> **FRAGMENTO PROPORCIONADO**:
+-------+

El temor a la inseguridad es cada vez más palpable en México, especialmente entre las mujeres, mientras la denuncia sigue siendo mínima
Cavafis escribió en 1892 «Imagen pelasga», un poema donde un torpe y antiquísimo gigante de infinidad de riquezas y decenas de cabezas, brazos y piernas, sufre una pesadilla y despierta: «ha agitado su sueño, en el oscuro espejo / de su insensible y frío cerebro / desconocidos y terroríficos fantasmas se reflejan». Los espejos que tanto han servido a la literatura como al refranero popular para agitar las explicaciones más sencillas, desde lo que dicen los rostros, el alma traslúcida y la evidencia de tristezas y alegrías hasta las comparaciones odiosas, nos aterrizan en la frialdad del presente.
Una jauría de infiernos inesperados llega reflejado en ellos. Y te acaricia avasallante, como me pasó. El espejo retrovisor del parabrisas te dice que algo extraño e inverosímil ocurre allí atrás, a la espera del cambio del semáforo. Recurres zigzagueante al espejo lateral y lo confirmas: medio cuerpo delgado de tonalidades grises se adentra en el auto vecino como viejas caricaturas donde solo se ven las piernas fuera de un tonel. La sangre entra a trabajar una extraña convulsión, como si estuviera en el cuerpo de ese desconocido conductor —cuadras atrás lo habías visto solo en su vehículo de lujo, de mirada concentrada y paz ceñuda—. Un brazo del cuerpo delgado se sale de la ventanilla con un arma adosada a la mano, mientras la otra agita insistente hacia adentro intentando extraer algo. Intranquiliza saber que uno no es la víctima, y puedes ser la siguiente. Cierras la ventanilla que el otro no tuvo modo de obstruir, sorprendido en su paz concentrada, y aguardas urgente el semáforo que mueva al auto de adelante y los otros que están más adelante, para salir indemnes. Conductores que quizá observen lo mismo desde sus espejos, como el joven ciclista ubicado a distancia prudente, con ojos desorbitados y boca entornada, incrédulo y paralizado.

+-------+

> **DATOS PROPORCIONADOS**:

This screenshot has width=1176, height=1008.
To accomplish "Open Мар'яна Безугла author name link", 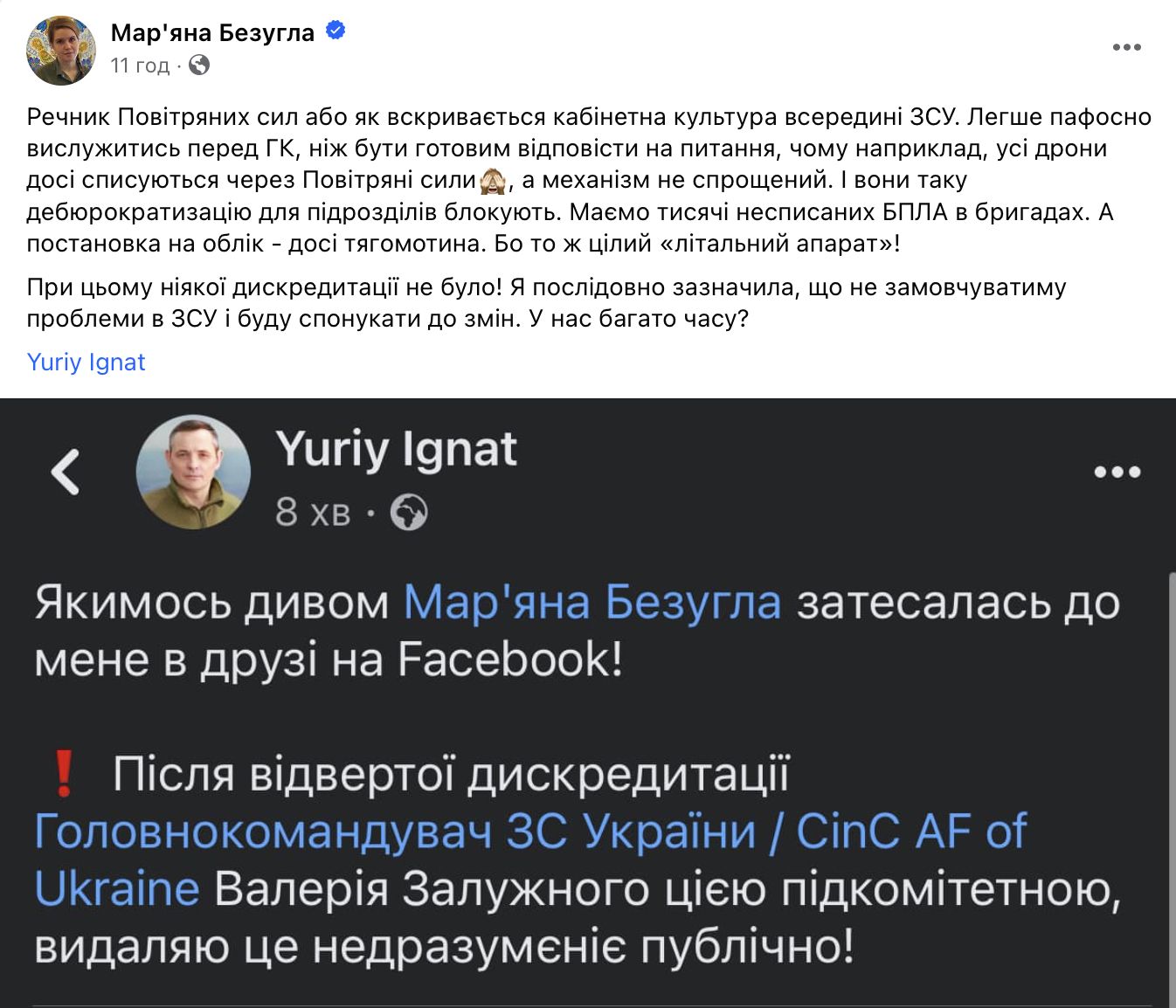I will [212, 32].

+-------+

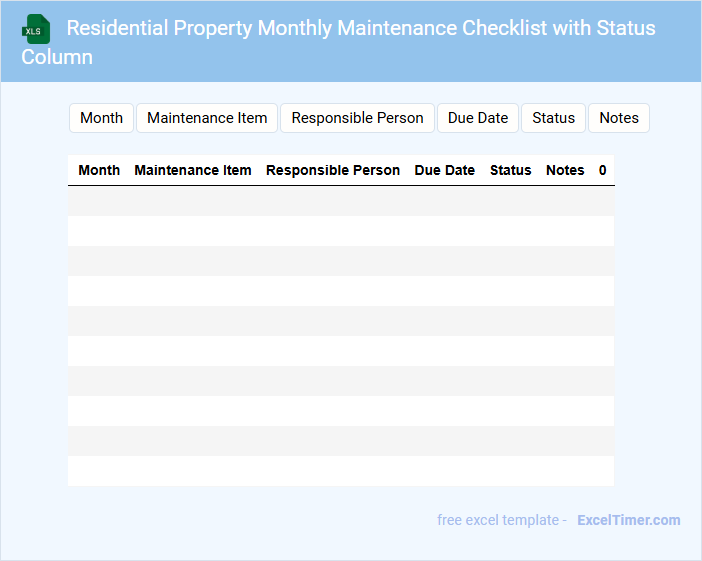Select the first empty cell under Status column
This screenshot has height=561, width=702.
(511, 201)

+-------+

> **TAREAS POR REALIZAR**:
1. Según el texto sobre la inseguridad en México, ¿en qué año escribió Cavafis el poema «Imagen pelasga»?
2. Copie literalmente el pasaje del texto sobre la inseguridad en México que empieza con las palabras que contienen "El temor a la" y termina con "frialdad del presente.".
3. Prosiga el texto sobre la inseguridad en México a partir de su última oración.
Los registros no tienen ninguna función en este ejercicio.

> **RESPUESTAS DEL EJERCICIO**:
1. En 1892.

2.
El temor a la inseguridad es cada vez más palpable en México, especialmente entre las mujeres, mientras la denuncia sigue siendo mínima
Cavafis escribió en 1892 «Imagen pelasga», un poema donde un torpe y antiquísimo gigante de infinidad de riquezas y decenas de cabezas, brazos y piernas, sufre una pesadilla y despierta: «ha agitado su sueño, en el oscuro espejo / de su insensible y frío cerebro / desconocidos y terroríficos fantasmas se reflejan». Los espejos que tanto han servido a la literatura como al refranero popular para agitar las explicaciones más sencillas, desde lo que dicen los rostros, el alma traslúcida y la evidencia de tristezas y alegrías hasta las comparaciones odiosas, nos aterrizan en la frialdad del presente.

3.
Los espejos retrovisores no devuelven espejismos, sino naturalidad. Casi un tercio de los ciudadanos ha sido víctima de un delito en 2023 —datos similares a 2022—, como el de los asaltos en las calles, uno de los de mayor frecuencia en el país. Las incidencias son parejas entre los más descalabrados, el Edomex, Aguascalientes y la Ciudad de México. Acostumbrados al alto impacto informativo del secuestro y la desaparición, quedan opacados datos como los de junio pasado, donde el temor a ser alcanzados por el robo llega a seis de cada diez habitantes, más aún en las mujeres (65%), dice la estadística del Instituto Nacional de Estadística y Geografía (Inegi). Los robos y asaltos son de los que más se sufren o se sabe que existen (47.8%), precisa la más reciente encuesta de percepción de seguridad. Referir a justicia ya resulta intrascendente para las víctimas: apenas tres de cada cien ultrajes en la vía pública se denuncian para que los Ministerios Públicos hagan su trabajo.
Preciso con los tiempos del semáforo —unos tres minutos— el asaltante delgado, de ropas grises, gorra y dos capuchas por encima, se desprende de la ventanilla del auto como si se descorchara una botella de sidra, y corre solitario hacia una calle transversal. Nos comenzamos a mover y el auto asaltado avanza como todos y a la siguiente esquina gira por la avenida despejada, solitario. Todos a salvo y a jugar a la ruleta rusa, que el atraco no nos toque en la próxima parada del semáforo. El gigante de la pesadilla termina Cavafis en su poema, «ríe por su cobardía y su desmedido temor / y nuevamente se tiende sereno / mientras sus treinta bocas sonríen».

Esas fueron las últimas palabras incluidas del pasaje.